Atlas built from 18 images. (a) is a slice of the probabilistic atlas of femoral and tibial bone and cartilage (red) overlaid on the bone in coronal view. Saturated red denotes high probability. (b) is a 3-dimensional rendering of the thresholded atlas of femur (green), tibia (purple), femoral (red) and tibial cartilage (yellow). (For interpretation of the references to color in this figure legend, the reader is referred to the web version of this article.)
In the average-shape-atlas-based cartilage segmentation, we use the atlas built from 18 images (each from a different subject) to segment cartilage of the remaining 137 subjects.

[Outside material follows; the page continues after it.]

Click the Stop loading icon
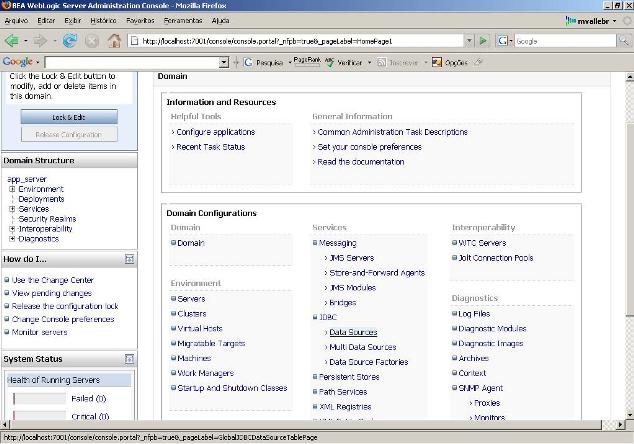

Within the 18 subjects, we test in a leave-one-out manner where each subject is segmented using the atlas built from the other 17 subjects. The same strategy is applied in the multi-atlas-based cartilage segmentation. We use all 18 images as atlases to segment cartilage of the other 137 subjects. The 18 subjects are tested in a leave-one-out fashion. Each subject is segmented using the other 17 images as atlases. The training images for kNN and SVM are chosen in the same way.
In the non-local patch-based label fusion, we upsample the images to approximately isotropic resolution and search for similar 5 × 5 × 5 patches within a 9 × 9 × 9 neighborhood.

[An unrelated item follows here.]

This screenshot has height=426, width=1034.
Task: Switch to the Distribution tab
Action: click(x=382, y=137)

Fig. 10 provides an illustration of cartilage segmentation result. Figs. 11 and 12 compare the two local classification methods, i.e., kNN versus SVM, for the femoral and the tibial cartilage, under different atlas choices with varying amount of isotropic spatial regularizations. Note that the femoral cartilage is only segmented in the weight-bearing region and hence the DSC for the femoral cartilage is more sensitive to mis-segmentations than the tibial cartilage. For the femoral cartilage, kNN and SVM generate similar mean DSC. The SVM improves the mean DSC by a considerable amount over the kNN for the tibial cartilage. A possible reason for the similar performance for the femoral cartilage might be that the main disagreement between the automatic and the expert segmentation is along the anterior-posterior direction delineating the weight-bearing region, which may overwhelm any improvement obtained by SVM over kNN. SVM performs better than kNN for tibial cartilage which is segmented in its entirety.
Fig. 10.
Cartilage segmentation of one example slice in coronal view. Only joint region is shown.
Fig. 11.
Comparison of kNN and SVM based on the mean DSC (ordinate) with varying amount of isotropic regularization (abscissa g) under different atlas choices for the femoral cartilage. The black downarrows (⇓) indicate statistically significant differences between the two methods at corresponding spatial regularization settings via paired t-tests at a significance level of 0.05.
Fig. 12.
Comparison of kNN and SVM based on the mean DSC (ordinate) with varying amount of isotropic regularization (abscissa g) under different atlas choices for the tibial cartilage. The black downarrows (⇓) indicate statistically significant superiority of SVM to kNN at corresponding spatial regularization settings via paired t-tests at a significance level of 0.05.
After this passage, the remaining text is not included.